◆ **AIM OF THE TASK**
From the records below, count the lines containing the word "computer" and give only that number.

◆ **THE DATA**
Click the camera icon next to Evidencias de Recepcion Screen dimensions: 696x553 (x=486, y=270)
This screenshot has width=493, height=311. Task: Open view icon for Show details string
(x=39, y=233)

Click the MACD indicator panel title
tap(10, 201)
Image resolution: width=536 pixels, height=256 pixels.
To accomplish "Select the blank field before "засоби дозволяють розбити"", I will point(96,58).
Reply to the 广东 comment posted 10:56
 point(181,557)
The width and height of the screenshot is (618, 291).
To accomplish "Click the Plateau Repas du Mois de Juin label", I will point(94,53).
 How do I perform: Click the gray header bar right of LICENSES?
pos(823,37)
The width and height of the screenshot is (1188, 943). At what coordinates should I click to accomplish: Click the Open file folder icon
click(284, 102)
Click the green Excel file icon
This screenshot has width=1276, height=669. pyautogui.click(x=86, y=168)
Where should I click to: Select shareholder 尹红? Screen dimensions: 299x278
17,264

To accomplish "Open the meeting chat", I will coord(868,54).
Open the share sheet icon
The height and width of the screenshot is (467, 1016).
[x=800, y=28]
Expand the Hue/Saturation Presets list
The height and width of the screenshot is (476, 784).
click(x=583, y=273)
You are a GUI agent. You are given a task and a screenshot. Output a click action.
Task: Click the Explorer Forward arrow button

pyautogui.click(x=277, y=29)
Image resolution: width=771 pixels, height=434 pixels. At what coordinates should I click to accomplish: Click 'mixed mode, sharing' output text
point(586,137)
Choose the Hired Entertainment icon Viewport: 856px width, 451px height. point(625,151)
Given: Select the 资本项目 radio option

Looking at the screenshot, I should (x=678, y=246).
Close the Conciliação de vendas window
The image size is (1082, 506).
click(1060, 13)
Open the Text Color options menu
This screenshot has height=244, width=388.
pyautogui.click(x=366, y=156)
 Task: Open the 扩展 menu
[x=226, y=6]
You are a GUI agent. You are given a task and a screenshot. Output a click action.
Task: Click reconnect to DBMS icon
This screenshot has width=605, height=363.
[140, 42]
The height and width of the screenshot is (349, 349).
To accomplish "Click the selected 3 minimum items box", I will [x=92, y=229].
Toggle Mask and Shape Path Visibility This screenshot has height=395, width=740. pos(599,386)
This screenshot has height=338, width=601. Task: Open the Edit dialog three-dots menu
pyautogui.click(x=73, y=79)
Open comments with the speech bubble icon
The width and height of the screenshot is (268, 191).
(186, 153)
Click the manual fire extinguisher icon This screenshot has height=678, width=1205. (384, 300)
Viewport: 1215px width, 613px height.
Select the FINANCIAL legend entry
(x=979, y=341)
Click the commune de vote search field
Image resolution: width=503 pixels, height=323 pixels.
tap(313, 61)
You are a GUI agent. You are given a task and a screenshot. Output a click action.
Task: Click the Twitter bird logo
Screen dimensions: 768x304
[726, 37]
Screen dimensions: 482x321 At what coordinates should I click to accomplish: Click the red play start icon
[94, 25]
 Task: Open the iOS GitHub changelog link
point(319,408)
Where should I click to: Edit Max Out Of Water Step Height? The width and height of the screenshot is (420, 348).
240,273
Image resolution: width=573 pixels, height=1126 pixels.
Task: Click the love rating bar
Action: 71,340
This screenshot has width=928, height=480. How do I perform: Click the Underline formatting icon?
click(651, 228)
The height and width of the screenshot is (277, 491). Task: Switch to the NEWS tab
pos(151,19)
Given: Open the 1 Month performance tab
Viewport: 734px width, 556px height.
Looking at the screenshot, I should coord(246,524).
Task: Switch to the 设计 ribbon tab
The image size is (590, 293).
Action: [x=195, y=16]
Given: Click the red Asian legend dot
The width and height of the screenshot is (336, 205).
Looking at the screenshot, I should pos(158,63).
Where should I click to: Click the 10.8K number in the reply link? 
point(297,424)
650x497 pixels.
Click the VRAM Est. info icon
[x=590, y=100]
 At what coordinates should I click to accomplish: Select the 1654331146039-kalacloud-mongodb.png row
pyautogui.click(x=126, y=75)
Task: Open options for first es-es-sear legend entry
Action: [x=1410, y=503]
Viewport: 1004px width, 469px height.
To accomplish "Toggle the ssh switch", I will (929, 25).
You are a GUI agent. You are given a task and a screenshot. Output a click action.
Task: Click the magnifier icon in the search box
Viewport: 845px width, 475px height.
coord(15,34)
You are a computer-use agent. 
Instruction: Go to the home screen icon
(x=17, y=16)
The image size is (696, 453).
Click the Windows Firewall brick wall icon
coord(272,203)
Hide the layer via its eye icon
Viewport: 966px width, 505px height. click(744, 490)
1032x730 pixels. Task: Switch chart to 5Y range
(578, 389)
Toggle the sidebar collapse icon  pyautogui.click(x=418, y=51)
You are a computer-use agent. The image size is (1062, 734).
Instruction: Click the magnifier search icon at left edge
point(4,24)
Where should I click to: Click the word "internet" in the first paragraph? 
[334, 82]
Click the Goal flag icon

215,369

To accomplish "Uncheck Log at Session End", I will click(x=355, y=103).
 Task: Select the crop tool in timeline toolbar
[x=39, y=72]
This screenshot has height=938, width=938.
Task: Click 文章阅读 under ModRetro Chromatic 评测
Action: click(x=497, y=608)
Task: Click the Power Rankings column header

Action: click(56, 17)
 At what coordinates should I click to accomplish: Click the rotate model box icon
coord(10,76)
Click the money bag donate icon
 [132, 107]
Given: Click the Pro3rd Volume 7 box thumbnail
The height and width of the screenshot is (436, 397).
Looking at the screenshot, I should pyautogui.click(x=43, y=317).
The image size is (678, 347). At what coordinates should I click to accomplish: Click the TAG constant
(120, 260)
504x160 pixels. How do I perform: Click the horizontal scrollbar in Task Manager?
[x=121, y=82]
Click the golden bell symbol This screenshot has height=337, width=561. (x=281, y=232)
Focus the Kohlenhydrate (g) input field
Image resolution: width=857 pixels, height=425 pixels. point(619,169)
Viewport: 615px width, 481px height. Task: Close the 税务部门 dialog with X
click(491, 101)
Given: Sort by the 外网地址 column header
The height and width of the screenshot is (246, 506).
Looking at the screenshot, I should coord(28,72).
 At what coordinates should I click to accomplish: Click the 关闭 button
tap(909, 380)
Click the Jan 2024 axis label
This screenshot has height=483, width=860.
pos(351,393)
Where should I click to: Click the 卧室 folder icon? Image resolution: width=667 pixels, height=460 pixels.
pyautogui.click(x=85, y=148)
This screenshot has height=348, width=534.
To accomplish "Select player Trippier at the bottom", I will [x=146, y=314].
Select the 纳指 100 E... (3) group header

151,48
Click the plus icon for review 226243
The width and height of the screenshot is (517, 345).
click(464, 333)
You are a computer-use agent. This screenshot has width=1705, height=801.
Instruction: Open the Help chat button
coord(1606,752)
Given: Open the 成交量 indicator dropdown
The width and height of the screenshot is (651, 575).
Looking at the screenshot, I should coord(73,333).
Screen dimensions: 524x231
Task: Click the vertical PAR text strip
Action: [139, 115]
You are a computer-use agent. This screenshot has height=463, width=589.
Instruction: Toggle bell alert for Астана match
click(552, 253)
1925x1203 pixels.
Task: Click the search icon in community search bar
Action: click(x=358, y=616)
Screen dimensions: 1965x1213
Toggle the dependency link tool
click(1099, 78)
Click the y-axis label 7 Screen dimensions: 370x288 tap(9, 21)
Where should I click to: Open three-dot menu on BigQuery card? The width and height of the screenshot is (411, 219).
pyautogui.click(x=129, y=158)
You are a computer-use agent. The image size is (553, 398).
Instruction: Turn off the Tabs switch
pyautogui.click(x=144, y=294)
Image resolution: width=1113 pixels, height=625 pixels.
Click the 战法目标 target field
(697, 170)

◆ **COMPLETED EXERCISE**
5